WORK REQUIRED: Collect every line in the records that includes the string "Task", matching case exactly, and copy each one out.

--- begin THE DATA ---

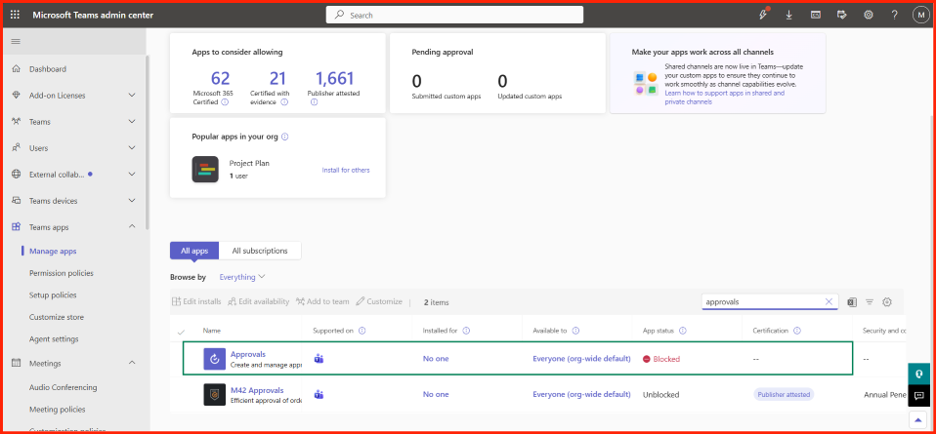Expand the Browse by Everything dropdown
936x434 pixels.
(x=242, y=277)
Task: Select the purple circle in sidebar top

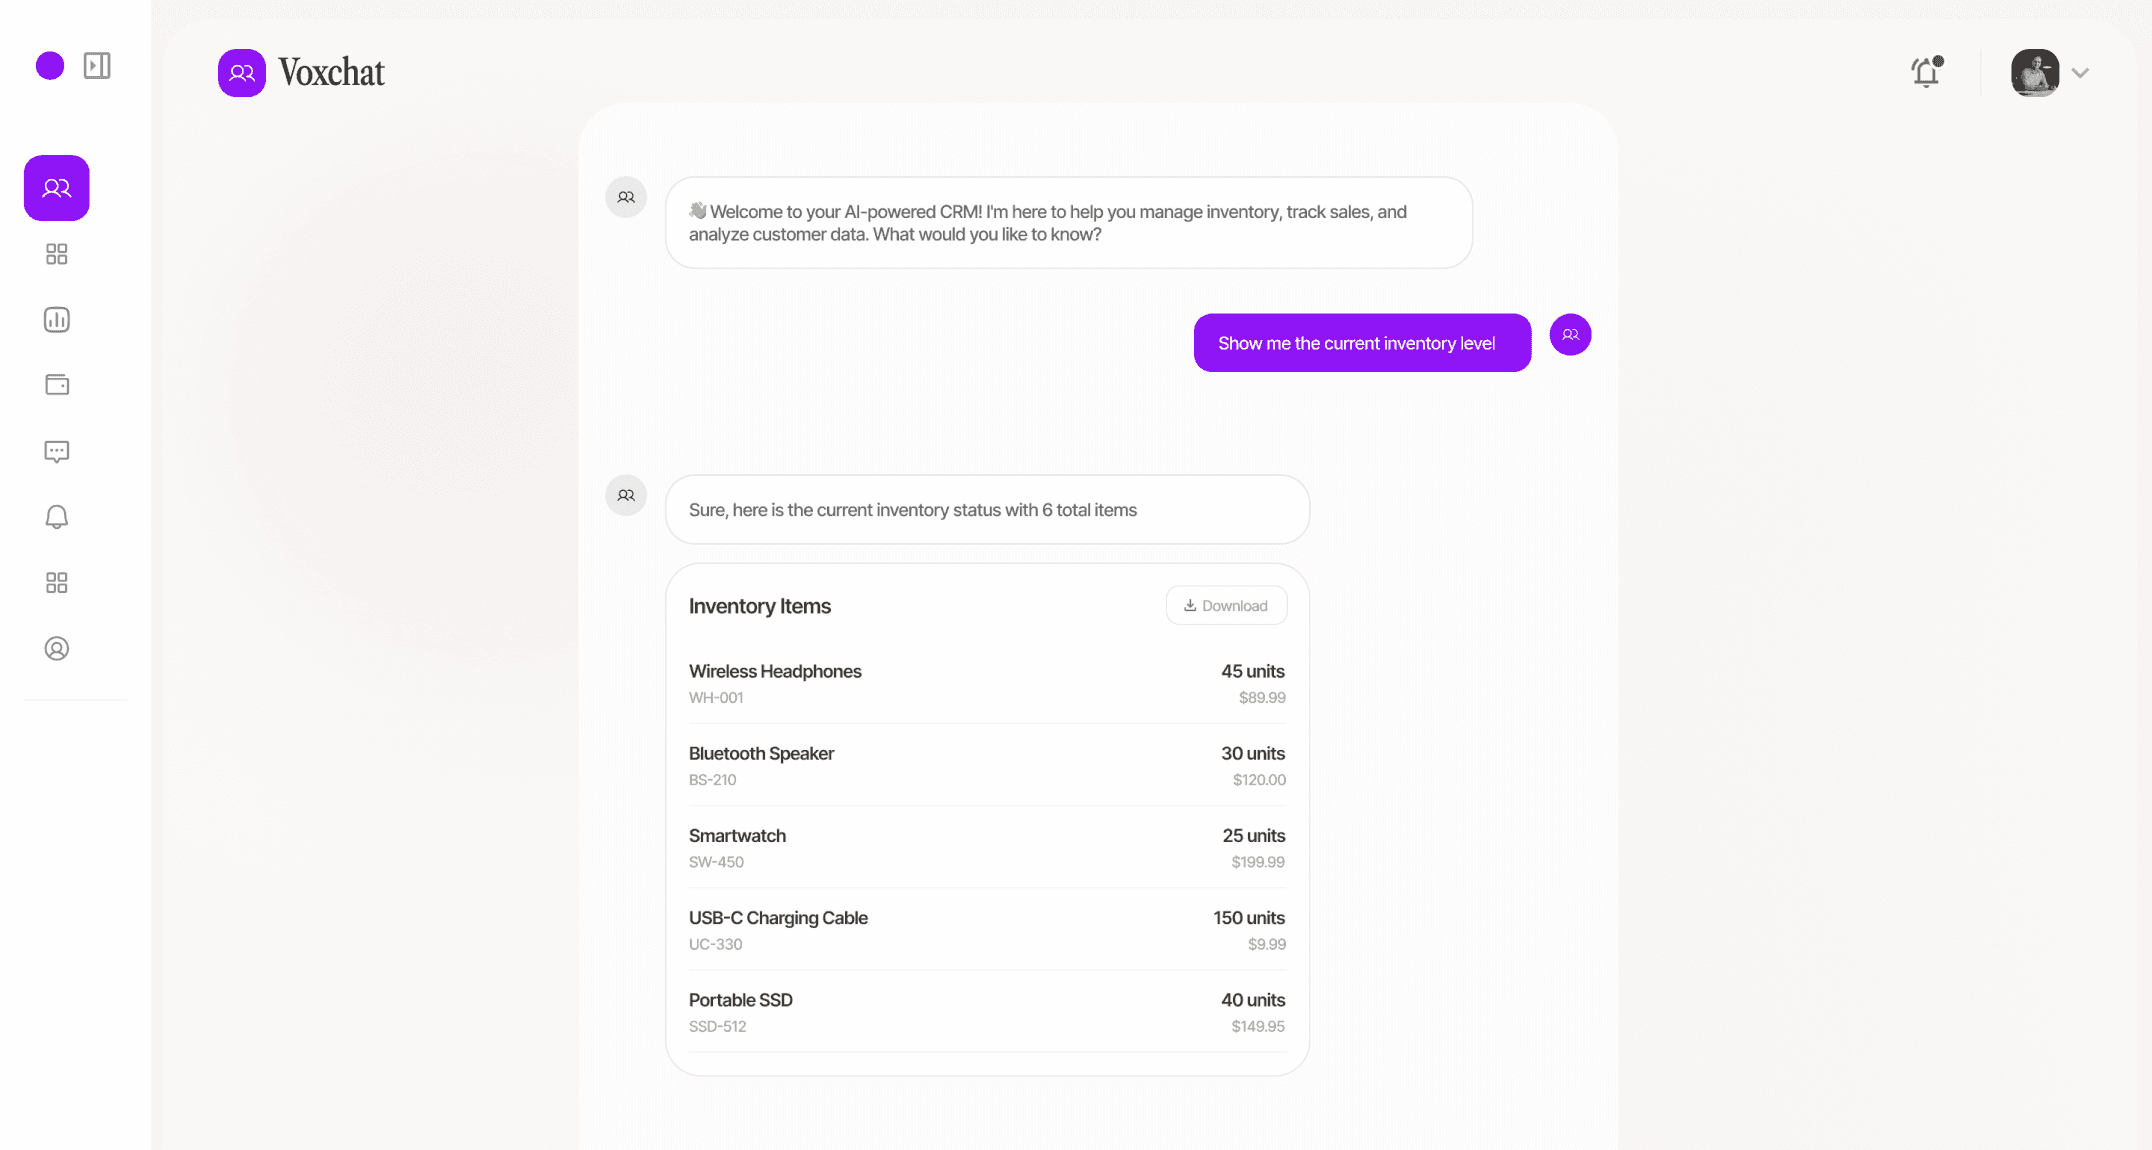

--- end THE DATA ---
--- begin THE DATA ---

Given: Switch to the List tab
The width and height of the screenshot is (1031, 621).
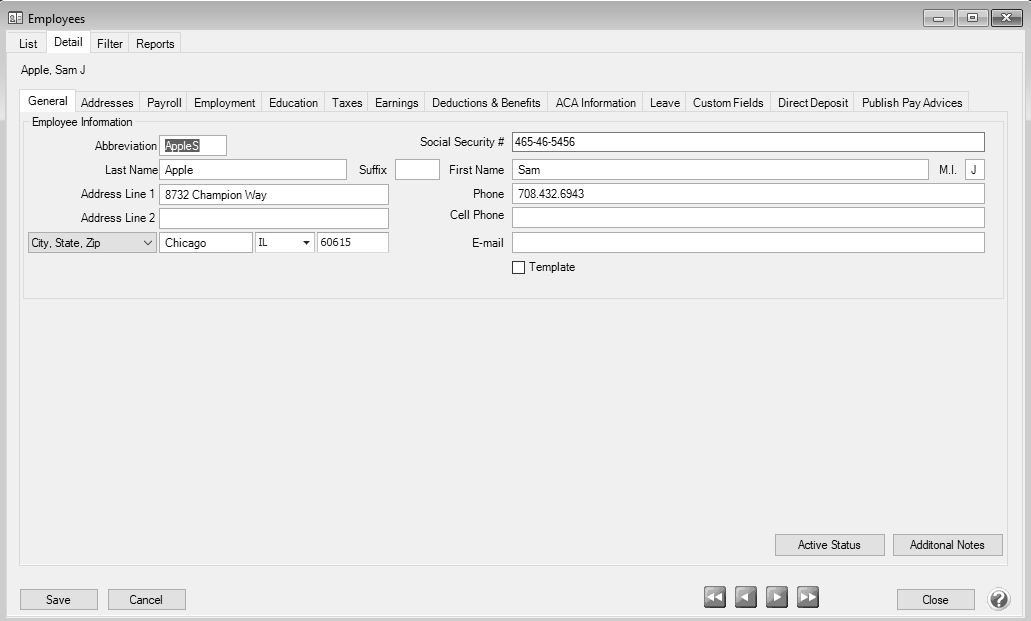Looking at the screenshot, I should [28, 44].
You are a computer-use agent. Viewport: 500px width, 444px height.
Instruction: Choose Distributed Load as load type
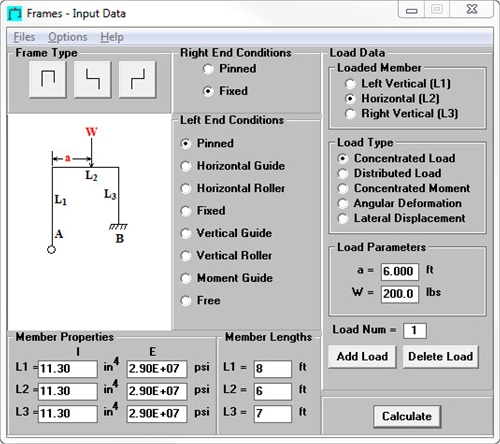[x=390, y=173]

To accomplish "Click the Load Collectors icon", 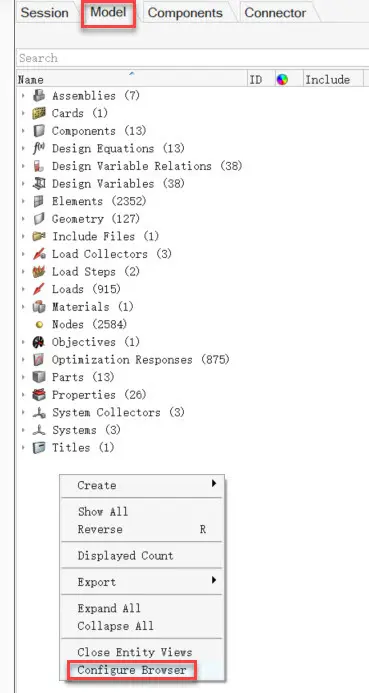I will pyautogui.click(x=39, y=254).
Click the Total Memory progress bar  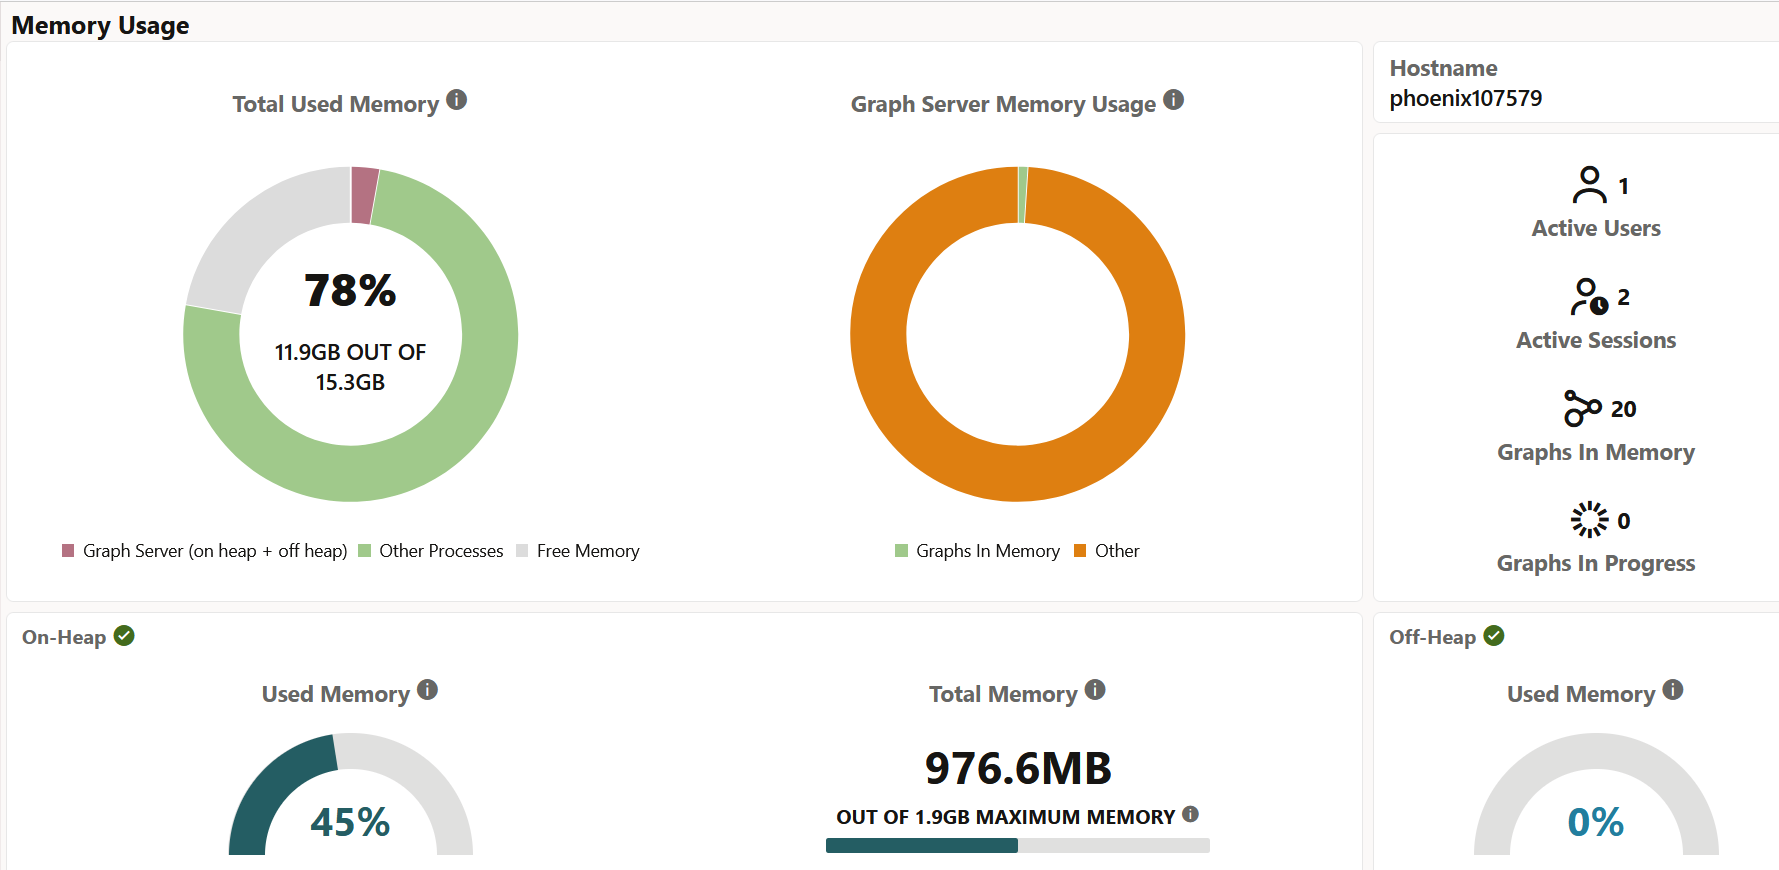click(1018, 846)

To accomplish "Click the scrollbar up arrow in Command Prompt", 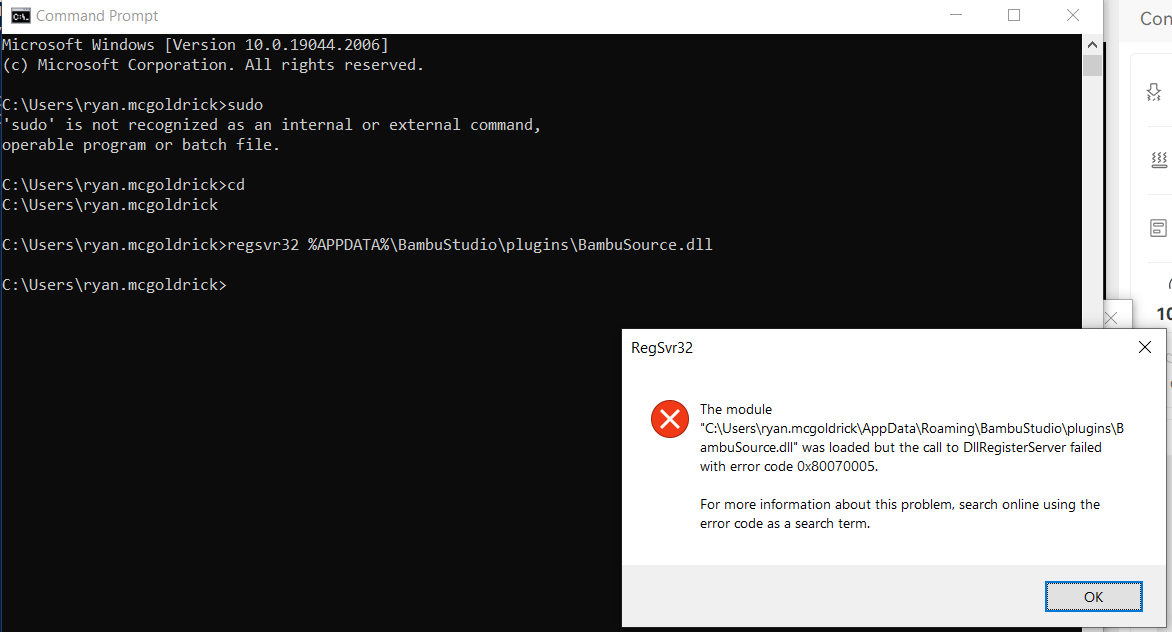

--- end THE DATA ---
--- begin THE DATA ---

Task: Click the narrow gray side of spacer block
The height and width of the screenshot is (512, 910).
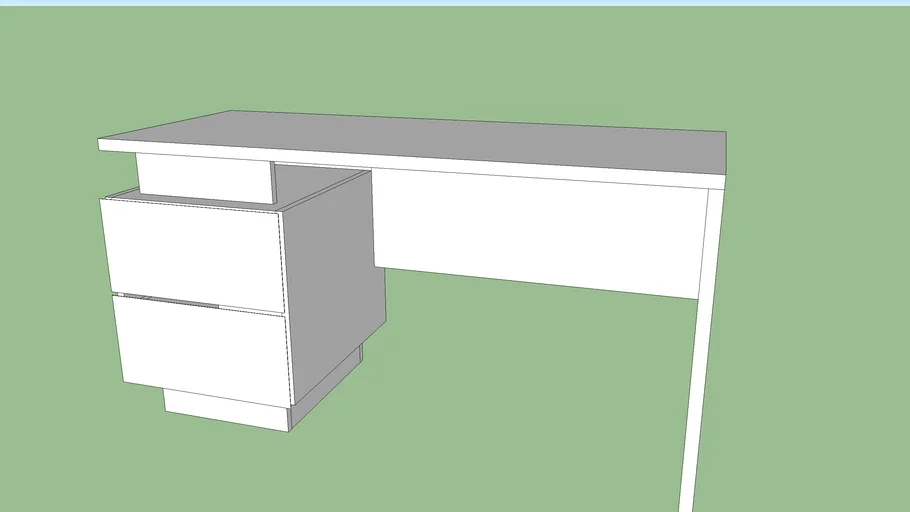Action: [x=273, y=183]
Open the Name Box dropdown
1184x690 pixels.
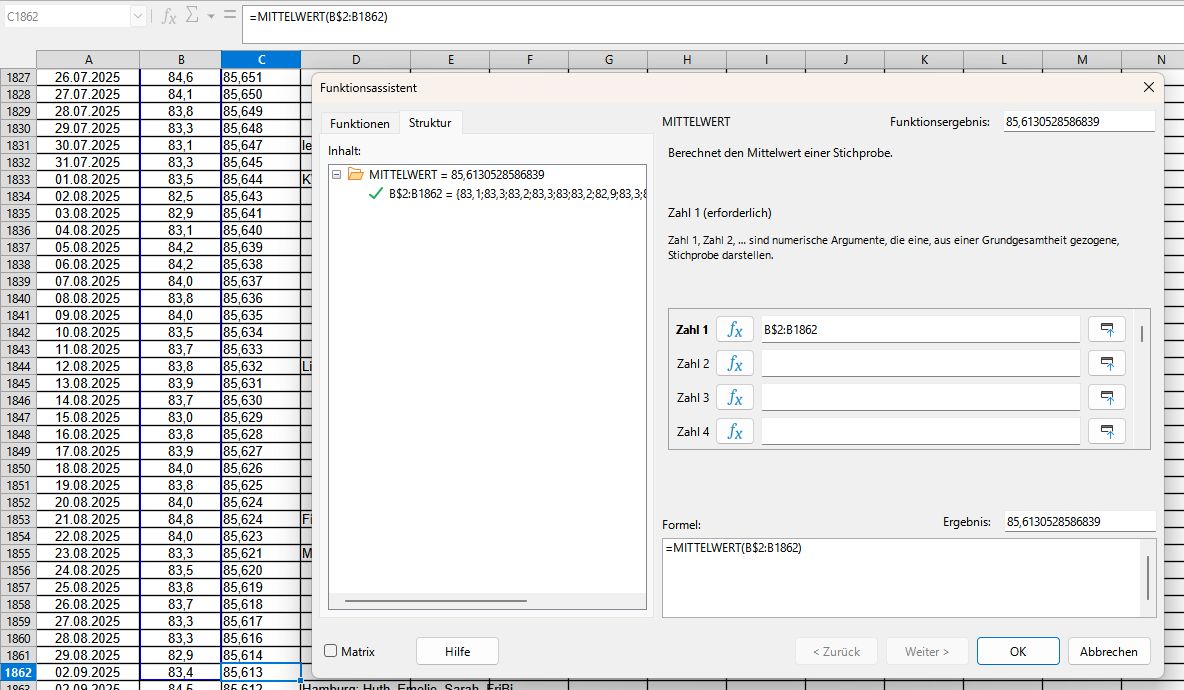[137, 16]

--- end THE DATA ---

ANSWER TO THIS EXERCISE:
Task: Select the purple circle in sidebar top
Task: Click the narrow gray side of spacer block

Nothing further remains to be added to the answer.